Even though it was only a small city, Grol was of military strategic importance. Grol was a flourishing trade center, well fortified and armed, and it had a strategic position on the Hanseatic trade route to Germany. The area around Grol was marshy and difficult to reach, and anyone in control of the city was in control of the region. Maurice of Nassau had taken Grol in 1597, after an unsuccessful try in 1595, and Spinola retook it in 1606. Maurice tried to take Grol again, later during the same year, again unsuccessful, after which Grol remained in Spanish hands until 1627.
Grol provided a defensible place to garrison troops and a freehaven for Spanish raids. Heavy taxes and import duties were collected here from the whole of the Achterhoek and Veluwe, which provided a steady source of income for the Spanish war treasury. Together with the fortified towns of Oldenzaal, Bredevoort and Lingen, Grol could provide a base for attacking the republic from the east. After Oldenzaal had been captured in 1626 by Ernest Casimir, the States-General chose to invest in an army to capture Grol, instead of concentrating solely on sea battles with the Spaniards (which the powerful states Holland and Zeeland wanted).
The Dutch Army of Frederic-Henry, totaling over 15,000 footmen and 4,000 cavalry, traveled by foot and boat via the Rhine and unloaded behind Emmerich. As was common practice in those days, the army consisted mainly of mercenaries from all over Europe, including Scottish, English, High-German, Frisian and French troops. English forces were under the command of Edward Cecil. The army arrived at Grol on 20 July 1627. Immediately all major roads leading to Grol were blocked by front runners of the cavalry. 1,000 carts brought gunpowder, bullets, 75 guns, food and all the equipment necessary for besieging and taking over a city.

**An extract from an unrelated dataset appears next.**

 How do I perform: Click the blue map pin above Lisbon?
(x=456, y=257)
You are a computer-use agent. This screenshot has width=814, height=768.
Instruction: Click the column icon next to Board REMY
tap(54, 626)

The next day, thousands of soldiers and hired workers began to speedily build a continuous earthen wall around Grol, 10 feet high, 16 kilometers long. Wooden and earthen ramparts, entrenchments and other fortifications were built along the line, including fortified defenses for the troops (Dutch: Schansen).

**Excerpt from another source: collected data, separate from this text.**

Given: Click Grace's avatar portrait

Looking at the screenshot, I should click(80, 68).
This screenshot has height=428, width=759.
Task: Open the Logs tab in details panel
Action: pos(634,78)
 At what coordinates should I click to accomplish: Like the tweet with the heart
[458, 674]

Frederic-Henry used to let troops of the same nationality work together, so that an English fortification (Engelse Schans) was built by and for the English troops, as well as one for the French, the Frisians and one for the troops from Holland. Guns were placed strategically so that the circumvallation line could be defended from all sides. The reach of the guns placed in Grol was taken into account: they couldn't hit the line which was 2 kilometers from the city. In just 10 days the work was done, though the circumvallation was continually reinforced during the siege.

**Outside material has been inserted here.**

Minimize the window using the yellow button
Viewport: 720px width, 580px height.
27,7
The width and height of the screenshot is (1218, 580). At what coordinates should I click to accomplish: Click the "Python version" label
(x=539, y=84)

Frederic-Henry was aware that a large Spanish army was stationed in the south of the Netherlands, commanded by Hendrik van den Bergh. To distract the Spanish army and delay its arrival, and thus avoid a battle in the open field where he would be outnumbered, Frederic-Henry carried out a feigned attack; he sent a part of his own army towards the German town of Gogh. Neighbouring villages around Grol were taken by commanders to prevent the Spanish obtaining a foothold in the neighbourhood. Sentries were placed all around the area and supply lines were set up to Deventer and Zutphen, to feed and supply the massive army now lying around Grol.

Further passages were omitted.